At the Rus fish farm in northern Poland, we don’t mess around with hygiene. “We produce fresh, unpasteurized caviar, and it must be avoided that it comes into contact with the slightest bacteria”, explains Marek Szczukowski, chairman of the board of directors of the farm. “The taste of caviar strongly depends on the quality of the air, the water, its temperature, the food, but also on the technology for obtaining the eggs”, he explains.
The operation therefore takes on the air of a hospital. The room where six women work the precious seeds, whose color varies from golden brown to black and olive, is worthy of an operating theatre. All the instruments, the walls, the floor and even the ceiling are made of stainless steel. It is forbidden to enter without having taken a shower, without a mask on the nose and face, without a cap on the head or a suit that covers the whole body. The air is renewed 20 times per hour. Every night, the room is sterilized for six hours.

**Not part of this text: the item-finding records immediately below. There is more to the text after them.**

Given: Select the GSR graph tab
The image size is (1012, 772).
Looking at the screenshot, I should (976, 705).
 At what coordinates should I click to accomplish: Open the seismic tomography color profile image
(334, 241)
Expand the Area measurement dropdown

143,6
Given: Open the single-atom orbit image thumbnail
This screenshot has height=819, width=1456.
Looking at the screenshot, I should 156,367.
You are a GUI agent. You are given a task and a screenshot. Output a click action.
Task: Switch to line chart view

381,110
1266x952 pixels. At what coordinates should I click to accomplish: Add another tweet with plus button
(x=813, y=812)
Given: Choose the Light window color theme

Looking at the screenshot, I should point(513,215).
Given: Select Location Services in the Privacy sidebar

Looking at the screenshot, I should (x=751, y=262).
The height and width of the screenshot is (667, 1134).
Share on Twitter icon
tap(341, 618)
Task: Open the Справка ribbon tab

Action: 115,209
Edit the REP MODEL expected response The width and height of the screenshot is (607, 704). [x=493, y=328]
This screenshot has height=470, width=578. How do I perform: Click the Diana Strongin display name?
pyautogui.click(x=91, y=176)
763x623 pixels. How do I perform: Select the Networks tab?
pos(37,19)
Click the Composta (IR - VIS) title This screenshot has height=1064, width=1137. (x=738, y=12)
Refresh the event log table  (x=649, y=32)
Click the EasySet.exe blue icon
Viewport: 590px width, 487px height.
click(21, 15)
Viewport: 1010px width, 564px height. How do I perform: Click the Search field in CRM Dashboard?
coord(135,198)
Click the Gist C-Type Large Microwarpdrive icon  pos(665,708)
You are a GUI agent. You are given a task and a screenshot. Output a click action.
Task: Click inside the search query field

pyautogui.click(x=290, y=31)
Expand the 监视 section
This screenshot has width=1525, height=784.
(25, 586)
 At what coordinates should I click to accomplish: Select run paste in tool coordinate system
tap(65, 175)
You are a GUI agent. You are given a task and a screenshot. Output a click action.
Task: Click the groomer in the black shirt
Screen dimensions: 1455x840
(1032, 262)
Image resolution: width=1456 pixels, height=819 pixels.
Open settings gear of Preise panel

Crystal clear water: outside, in canals fed by the crystal clear water of the Lyna River, thousands of sturgeons move about, slender and muscular bodies, pointed snouts for the Siberian sturgeon, a little more rounded for the Russian, more prized and well more expensive. Each female weighs between 10 and 20 kilos. The eggs represent some 12% of their weight. Before arriving in Rus, the sturgeons spend the first seven or eight years of their lives in the fish farm of the parent company in Goslawice.